Puluhan pengungsi Rohingya yang diselamatkan setelah kapal mereka terbalik di lepas pantai paling barat Indonesia pekan lalu terpaksa meninggalkan tempat penampungan sementara mereka karena protes warga setempat, kata seorang pejabat badan urusan pengungsi Perserikatan Bangsa-Bangsa (PBB) (United Nations High Commissioner For Refugees/UNHCR), Rabu (27/3).
Etnis Rohingya yang sebagian besar beragama Islam mengalami penganiayaan berat di Myanmar. Ribuan orang Rohingya mempertaruhkan nyawa mereka setiap tahun dalam perjalanan laut yang panjang dan mahal untuk mencapai Malaysia atau Indonesia.
Namun masuknya pengungsi telah memicu kemarahan masyarakat di Provinsi Aceh. Sejumlah warga setempat mendorong kapal yang membawa warga Rohingya kembali ke laut atau mencoba menyerbu tempat penampungan sementara mereka dalam beberapa bulan terakhir.
Para korban yang selamat dari tenggelamnya kapal minggu lalu dibawa ke kantor kepala pemerintah daerah di Aceh Barat, kata Faisal Rahman, seorang anggota staf UNHCR di Aceh, kepada AFP.
“Mereka ditempatkan ke halaman belakang kantor bupati,” ujarnya.
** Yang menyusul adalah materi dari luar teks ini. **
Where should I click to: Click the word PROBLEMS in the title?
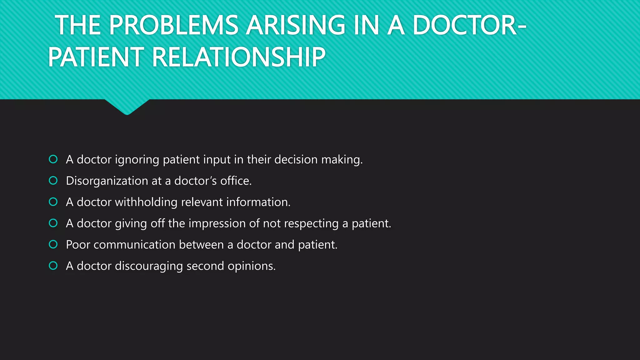point(173,26)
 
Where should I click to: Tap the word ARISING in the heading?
point(295,26)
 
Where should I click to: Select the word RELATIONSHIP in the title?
point(239,58)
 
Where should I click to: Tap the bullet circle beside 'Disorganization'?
point(53,181)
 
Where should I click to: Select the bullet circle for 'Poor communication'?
point(53,244)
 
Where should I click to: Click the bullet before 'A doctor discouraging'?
point(53,266)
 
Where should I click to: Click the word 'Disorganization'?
point(107,181)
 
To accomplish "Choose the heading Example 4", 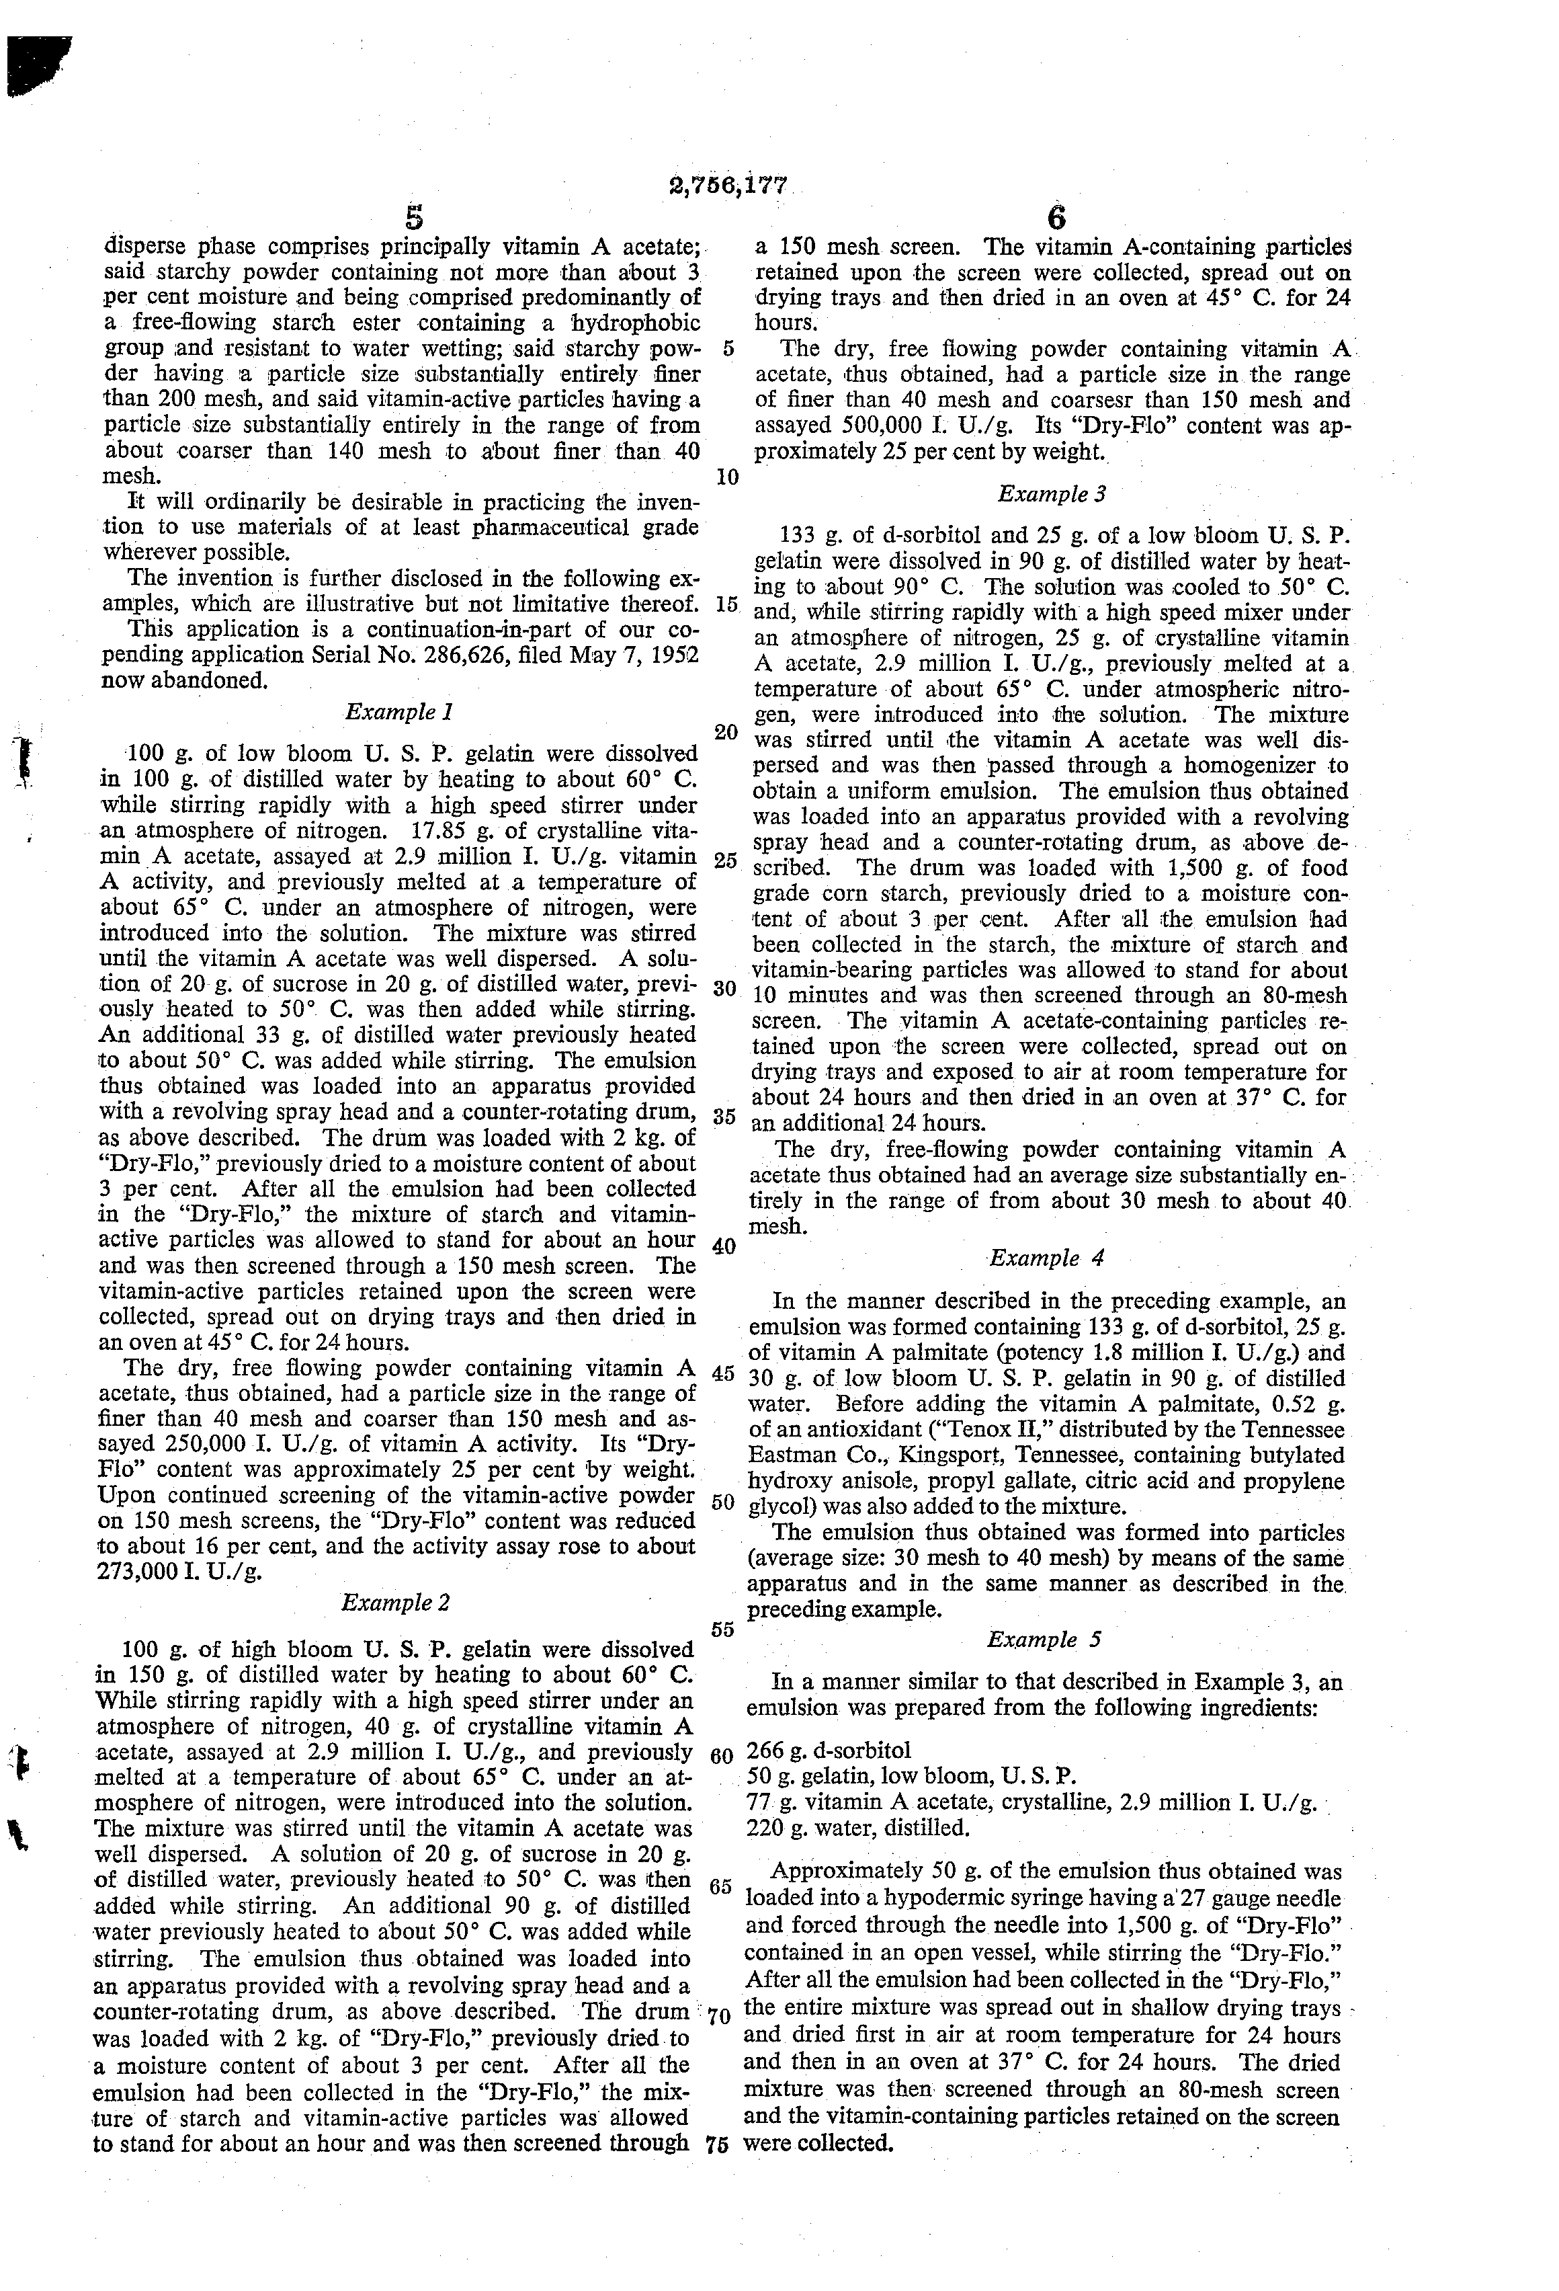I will pos(1046,1258).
Pihak berwenang pada Kamis (21/3) lalu menyelamatkan 69 pengungsi Rohingya yang ditemukan sedang menempel di lambung kapal mereka yang terbalik selama lebih dari sehari. Enam lainnya berhasil diselamatkan oleh nelayan sehari sebelumnya.
Setidaknya 11 orang Rohingya ditemukan tewas di laut setelah tim penyelamat membatalkan pencarian pada Jumat. Namun, beberapa orang yang selamat mengatakan lebih dari 150 orang berada di dalam kapal ketika kapal itu terbalik.
Para penyintas diberi perlindungan di sebuah gedung tua Palang Merah di Kabupaten Aceh Barat. Namun puluhan warga setempat menyerbu gedung tersebut pada Selasa (26/3) untuk menuntut penggusuran, sehingga memaksa pihak berwenang untuk memindahkan kelompok pengungsi yang berjumlah 75 orang tersebut.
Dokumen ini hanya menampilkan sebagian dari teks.